Soon Mustang and Spitfire spotter planes zoomed overhead. Now that it was light enough for spotter planes to direct fire, they swooped in aggressively for a closer look, pinpointing muzzle flashes coming from the bluffs as well as heavily reinforced forward observation posts and shore batteries. With the Allies’ uncontested aerial supremacy, German soldiers recently had started joking that American planes were gray, British planes black, and Luftwaffe planes invisible. With the spotter planes now in the battle, the cannonade from the sea became even more concentrated and lethal. The huge naval shells continued to blast out giant craters in Pointe du Hoc, tumbling great chunks of cliff into the sea, pulverizing the casemates of the observation posts and artillery strongpoints.

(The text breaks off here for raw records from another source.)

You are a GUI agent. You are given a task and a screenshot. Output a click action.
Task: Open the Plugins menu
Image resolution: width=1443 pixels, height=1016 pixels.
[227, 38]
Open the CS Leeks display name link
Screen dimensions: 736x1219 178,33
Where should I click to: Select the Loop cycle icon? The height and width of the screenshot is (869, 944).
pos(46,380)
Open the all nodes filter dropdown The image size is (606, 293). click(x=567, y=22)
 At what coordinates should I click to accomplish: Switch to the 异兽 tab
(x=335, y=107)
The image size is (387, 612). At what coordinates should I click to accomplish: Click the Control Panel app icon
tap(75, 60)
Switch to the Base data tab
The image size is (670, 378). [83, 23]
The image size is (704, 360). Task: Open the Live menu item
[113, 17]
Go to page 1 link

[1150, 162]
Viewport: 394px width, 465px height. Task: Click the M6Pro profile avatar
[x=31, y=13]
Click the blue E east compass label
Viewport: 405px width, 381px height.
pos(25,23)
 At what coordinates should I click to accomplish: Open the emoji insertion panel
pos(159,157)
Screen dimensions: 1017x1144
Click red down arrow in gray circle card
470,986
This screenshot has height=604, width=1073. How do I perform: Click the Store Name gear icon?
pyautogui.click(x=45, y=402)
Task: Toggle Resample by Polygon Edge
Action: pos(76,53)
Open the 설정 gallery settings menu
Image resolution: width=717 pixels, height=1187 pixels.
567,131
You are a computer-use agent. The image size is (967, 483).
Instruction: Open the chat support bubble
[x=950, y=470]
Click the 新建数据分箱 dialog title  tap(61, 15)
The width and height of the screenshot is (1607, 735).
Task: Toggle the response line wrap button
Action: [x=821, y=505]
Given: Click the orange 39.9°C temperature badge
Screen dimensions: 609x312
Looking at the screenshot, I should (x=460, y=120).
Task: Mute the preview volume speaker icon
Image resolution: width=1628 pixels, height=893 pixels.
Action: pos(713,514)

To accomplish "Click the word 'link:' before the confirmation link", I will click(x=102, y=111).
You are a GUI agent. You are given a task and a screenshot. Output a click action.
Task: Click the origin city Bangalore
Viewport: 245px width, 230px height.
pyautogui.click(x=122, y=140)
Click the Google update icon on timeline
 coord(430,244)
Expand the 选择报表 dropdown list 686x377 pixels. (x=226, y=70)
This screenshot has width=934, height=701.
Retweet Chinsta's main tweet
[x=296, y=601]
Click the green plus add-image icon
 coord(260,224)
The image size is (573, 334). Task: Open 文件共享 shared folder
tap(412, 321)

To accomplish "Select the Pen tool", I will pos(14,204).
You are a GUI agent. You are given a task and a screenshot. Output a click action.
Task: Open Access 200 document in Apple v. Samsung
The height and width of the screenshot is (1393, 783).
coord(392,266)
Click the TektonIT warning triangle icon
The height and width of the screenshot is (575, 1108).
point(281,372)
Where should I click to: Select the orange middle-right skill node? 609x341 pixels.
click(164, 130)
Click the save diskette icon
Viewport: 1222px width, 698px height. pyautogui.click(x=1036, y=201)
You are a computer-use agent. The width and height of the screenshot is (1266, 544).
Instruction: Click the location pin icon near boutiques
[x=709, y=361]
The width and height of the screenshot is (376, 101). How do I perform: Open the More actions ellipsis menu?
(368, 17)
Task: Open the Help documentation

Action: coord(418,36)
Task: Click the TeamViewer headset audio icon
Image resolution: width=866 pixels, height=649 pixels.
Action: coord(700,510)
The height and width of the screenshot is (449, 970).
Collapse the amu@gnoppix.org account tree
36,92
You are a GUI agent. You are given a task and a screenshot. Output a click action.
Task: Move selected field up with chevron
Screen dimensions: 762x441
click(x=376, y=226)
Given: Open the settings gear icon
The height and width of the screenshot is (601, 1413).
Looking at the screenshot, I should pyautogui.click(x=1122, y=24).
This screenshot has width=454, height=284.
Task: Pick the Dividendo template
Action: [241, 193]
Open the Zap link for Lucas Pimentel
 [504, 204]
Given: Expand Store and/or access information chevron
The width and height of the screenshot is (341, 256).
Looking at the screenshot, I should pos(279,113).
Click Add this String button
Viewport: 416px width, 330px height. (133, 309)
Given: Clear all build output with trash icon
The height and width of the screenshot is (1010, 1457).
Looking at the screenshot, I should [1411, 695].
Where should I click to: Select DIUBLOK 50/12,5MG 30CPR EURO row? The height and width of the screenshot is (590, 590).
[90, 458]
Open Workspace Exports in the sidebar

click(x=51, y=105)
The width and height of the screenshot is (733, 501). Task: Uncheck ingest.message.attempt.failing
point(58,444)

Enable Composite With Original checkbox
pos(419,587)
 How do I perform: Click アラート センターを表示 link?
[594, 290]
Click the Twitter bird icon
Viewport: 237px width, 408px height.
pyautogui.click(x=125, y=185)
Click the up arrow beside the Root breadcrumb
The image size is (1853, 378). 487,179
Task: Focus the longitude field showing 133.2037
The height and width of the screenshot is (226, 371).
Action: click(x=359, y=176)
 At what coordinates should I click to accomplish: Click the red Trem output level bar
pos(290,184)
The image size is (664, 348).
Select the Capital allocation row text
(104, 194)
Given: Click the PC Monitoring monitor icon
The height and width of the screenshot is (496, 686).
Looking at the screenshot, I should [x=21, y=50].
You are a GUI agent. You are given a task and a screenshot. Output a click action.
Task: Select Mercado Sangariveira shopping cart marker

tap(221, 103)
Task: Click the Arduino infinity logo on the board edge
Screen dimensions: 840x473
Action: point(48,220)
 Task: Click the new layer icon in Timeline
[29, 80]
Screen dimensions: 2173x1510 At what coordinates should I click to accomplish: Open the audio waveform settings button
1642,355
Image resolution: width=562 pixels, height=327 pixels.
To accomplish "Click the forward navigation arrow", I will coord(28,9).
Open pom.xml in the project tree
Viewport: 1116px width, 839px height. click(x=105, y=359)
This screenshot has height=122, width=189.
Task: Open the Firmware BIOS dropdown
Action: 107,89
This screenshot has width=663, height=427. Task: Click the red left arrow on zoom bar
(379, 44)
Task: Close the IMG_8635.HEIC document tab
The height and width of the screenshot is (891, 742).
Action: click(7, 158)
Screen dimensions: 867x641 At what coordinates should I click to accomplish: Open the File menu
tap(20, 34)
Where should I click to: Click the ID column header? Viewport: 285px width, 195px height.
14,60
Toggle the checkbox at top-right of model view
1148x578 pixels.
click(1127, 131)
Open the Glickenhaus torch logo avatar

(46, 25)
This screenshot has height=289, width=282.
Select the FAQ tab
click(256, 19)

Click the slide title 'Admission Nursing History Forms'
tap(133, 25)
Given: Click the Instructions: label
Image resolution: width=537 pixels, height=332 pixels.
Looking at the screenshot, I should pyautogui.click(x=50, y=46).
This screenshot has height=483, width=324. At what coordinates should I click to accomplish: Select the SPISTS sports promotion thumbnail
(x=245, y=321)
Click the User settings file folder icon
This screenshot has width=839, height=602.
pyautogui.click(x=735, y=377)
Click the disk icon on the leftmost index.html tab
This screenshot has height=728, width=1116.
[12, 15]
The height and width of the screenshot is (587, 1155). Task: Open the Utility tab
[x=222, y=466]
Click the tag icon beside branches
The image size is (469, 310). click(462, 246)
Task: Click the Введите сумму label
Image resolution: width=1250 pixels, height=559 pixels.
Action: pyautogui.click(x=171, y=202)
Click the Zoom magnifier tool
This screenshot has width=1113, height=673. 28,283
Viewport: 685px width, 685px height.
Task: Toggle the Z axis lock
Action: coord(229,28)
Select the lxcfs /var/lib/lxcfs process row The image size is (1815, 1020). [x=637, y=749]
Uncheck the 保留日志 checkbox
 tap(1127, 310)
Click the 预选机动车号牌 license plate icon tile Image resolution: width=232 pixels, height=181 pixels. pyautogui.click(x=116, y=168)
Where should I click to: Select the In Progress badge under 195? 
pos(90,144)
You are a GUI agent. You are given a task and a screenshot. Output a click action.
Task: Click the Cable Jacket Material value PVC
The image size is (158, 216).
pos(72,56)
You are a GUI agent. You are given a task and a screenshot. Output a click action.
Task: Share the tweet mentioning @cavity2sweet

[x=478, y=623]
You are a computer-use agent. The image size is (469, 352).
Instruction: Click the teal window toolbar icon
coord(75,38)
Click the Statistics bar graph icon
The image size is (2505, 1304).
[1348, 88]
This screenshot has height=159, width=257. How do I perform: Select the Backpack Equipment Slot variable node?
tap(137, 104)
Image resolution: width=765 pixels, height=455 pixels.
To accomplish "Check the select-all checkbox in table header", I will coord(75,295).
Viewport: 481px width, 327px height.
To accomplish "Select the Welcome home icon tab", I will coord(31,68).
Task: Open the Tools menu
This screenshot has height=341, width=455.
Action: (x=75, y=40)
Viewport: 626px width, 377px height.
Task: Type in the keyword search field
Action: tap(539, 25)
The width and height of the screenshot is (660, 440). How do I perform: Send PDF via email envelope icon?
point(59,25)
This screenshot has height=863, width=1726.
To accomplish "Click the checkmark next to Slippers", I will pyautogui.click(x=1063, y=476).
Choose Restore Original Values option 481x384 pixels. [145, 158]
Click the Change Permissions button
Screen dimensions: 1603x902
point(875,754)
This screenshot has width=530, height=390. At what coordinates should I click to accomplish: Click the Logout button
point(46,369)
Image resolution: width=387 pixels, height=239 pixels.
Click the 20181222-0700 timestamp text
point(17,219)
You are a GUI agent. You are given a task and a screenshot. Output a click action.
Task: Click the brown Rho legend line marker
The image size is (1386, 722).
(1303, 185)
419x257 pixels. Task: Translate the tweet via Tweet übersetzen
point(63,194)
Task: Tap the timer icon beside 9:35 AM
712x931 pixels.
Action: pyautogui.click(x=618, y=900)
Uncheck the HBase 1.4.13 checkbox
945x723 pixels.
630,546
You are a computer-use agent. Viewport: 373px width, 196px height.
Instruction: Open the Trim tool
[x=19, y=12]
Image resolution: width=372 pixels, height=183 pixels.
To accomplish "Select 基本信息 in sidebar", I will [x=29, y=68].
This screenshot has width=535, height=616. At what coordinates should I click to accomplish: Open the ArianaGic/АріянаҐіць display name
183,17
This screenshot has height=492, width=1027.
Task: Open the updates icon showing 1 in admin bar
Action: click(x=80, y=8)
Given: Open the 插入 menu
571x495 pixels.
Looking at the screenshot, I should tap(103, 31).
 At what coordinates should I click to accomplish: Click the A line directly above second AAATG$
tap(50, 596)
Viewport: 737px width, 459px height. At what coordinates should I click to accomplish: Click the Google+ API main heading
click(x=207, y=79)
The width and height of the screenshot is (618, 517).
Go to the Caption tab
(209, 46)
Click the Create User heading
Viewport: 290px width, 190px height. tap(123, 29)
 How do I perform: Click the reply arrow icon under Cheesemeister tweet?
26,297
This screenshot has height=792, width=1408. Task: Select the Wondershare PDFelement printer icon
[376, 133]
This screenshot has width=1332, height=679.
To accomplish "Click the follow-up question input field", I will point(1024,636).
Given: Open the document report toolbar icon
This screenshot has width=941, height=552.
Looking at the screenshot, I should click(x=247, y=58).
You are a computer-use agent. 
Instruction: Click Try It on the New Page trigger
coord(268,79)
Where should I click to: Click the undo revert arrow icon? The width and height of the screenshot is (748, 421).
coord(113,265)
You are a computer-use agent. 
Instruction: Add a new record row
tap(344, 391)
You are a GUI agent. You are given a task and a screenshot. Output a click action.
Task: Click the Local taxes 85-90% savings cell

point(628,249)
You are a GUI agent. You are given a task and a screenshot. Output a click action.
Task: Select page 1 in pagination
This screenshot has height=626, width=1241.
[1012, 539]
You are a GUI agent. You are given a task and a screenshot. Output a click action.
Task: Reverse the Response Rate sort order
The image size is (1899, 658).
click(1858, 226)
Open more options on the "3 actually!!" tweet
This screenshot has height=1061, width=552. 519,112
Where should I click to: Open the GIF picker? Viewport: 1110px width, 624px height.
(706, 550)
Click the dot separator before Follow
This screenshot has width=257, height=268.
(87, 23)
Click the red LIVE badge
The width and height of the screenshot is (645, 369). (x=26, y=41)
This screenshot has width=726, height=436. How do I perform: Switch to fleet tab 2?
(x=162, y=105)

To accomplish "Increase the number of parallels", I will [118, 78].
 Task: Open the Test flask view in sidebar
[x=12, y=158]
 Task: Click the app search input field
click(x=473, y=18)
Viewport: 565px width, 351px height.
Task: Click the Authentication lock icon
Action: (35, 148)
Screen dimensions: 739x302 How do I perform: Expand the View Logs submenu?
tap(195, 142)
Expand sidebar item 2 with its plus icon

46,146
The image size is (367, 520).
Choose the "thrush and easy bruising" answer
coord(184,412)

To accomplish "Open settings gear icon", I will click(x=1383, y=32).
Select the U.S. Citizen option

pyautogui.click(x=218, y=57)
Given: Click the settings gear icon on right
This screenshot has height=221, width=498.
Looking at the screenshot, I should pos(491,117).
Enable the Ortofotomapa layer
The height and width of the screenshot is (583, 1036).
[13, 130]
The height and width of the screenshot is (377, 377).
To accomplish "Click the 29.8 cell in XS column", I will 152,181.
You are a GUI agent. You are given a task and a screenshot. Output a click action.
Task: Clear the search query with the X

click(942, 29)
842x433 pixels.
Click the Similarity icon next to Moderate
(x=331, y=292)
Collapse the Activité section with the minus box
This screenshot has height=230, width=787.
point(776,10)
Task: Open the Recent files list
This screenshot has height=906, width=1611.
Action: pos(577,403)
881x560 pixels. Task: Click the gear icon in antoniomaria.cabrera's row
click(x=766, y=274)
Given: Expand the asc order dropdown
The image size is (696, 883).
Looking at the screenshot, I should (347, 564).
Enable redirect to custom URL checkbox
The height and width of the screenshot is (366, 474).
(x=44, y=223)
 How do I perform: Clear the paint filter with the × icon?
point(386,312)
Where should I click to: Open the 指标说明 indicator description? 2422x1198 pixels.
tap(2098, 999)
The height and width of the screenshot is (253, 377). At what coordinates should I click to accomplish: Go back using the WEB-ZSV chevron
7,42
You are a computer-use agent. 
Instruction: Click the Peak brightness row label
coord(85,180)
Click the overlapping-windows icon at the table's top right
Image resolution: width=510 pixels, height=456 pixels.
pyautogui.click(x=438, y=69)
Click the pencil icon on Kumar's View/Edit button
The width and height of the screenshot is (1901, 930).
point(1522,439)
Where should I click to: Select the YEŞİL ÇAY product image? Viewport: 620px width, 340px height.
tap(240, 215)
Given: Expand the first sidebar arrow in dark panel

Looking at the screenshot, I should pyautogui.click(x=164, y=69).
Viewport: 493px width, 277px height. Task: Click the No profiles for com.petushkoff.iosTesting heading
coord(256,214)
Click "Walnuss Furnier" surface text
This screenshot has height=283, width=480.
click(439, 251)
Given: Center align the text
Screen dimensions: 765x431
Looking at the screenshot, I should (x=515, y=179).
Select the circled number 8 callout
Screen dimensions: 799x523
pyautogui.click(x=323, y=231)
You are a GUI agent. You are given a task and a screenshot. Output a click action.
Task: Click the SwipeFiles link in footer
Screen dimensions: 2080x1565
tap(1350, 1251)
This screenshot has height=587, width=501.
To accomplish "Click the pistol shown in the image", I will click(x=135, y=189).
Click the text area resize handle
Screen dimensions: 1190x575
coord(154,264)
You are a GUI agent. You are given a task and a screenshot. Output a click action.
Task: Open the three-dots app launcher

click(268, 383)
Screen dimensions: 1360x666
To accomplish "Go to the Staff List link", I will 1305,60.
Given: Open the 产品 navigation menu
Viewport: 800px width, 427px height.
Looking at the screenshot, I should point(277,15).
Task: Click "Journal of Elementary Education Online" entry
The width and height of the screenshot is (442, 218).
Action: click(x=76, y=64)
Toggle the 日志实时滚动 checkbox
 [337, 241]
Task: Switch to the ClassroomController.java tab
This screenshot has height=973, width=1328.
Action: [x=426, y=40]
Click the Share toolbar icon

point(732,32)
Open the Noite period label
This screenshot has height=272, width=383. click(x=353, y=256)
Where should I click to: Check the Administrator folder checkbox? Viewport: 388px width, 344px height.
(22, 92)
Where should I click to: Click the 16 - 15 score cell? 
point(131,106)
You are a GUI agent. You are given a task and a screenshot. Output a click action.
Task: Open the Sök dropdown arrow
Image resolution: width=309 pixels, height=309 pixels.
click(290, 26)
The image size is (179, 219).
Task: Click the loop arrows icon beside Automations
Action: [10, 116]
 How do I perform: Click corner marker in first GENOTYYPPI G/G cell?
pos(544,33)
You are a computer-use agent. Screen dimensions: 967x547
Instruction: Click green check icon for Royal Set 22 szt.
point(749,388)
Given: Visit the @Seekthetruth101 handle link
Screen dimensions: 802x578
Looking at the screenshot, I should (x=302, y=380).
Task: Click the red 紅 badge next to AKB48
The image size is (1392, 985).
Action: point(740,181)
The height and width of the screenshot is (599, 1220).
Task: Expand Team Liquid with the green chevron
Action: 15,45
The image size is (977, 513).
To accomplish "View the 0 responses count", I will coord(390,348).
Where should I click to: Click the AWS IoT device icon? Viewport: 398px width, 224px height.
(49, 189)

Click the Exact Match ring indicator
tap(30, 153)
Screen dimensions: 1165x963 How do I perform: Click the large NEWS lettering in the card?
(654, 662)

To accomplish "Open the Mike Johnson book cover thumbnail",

Soon, he saw the massive enemy flotilla in all of its terrifying glory. Peering through his binoculars, he could swear he saw more ships than sea. There were three huge battleships, countless destroyers and heavy cruisers, and myriad smaller vessels with frothy whitewater spilling over the gunwales. Furthest offshore were the battleships, cruisers, and bulky transports, and in front of them raced the destroyers and landing craft, heading towards shore in columns of Higgins boats, DUKWs, LCIs, and LCTs. The sheer size of the assault force—with battle ensigns snapping and wakes boiling white—was staggering. In that illuminating instant, Generalleutnant Robert Graf von Walburg knew that his son Erik’s bold mission had ultimately failed in its objective. Germany was kaput.

And so was he.

He turned calmly on a booted heel, stepped out the door, and walked outside into the hailstorm of exploding artillery shells.

He knew it was all over and didn’t want to live anymore. He had failed as a father, failed as an Army commander, and in six months, his country would be in ruins.
What was the point of living in a world of nothingness and utter ruination with French peasants spitting and cursing at you and all of your material possessions seized from you and no one to love you and hold you when you grew old?

An artillery shell exploded twenty yards away and he tumbled onto the ground, his eardrums shattered and bleeding even through the cotton wadding.

He rose to his feet and staggered towards the jagged, craggy promontory. God, how he wished he could turn back his life and start all over again with his family. His beautiful boys, his wonderful wife, how had he let them all slip away? True, he had spent considerable time with Erik when Rommel had taken him onto his staff, and he had been granted a leave to be there in person for Wolfgang’s Iron Cross ceremony. But those few precious moments were not enough. His relationship with his two sons had been nothing more than a superficial bond among fighting soldiers with a common enemy.

It was not the same as a family.

He reached the edge of the cliffs, the projecting knob of Pointe du Hoc. On both sides he saw pill boxes, antitank sites, Nebelwerfer rocket-launcher pits, and artillery positions being devoured by the enemy cannonade. He stuck out his arms, as he supposed Christ might have done when nailed to the cross, and waited for the shell with his name on it to devour him.

“Kill me now, God!” he shouted, his voice drowned out by the roar of artillery. “For I have failed myself, my family, and Germany! I no longer want to live! No, I no longer deserve to live!”

Within moments of his appeal to a higher power, his final wish was granted and he was blown into a thousand bloody bits. His final earthly thought was a mental image of him, his wife, and three sons strolling through the Tiergarten on a sunny summer day, slurping ice cream cones as squirrels chased one another playfully through the giant oak trees.
In that final moment, it had seemed to General Robert Graf von Walburg as if his life would last forever.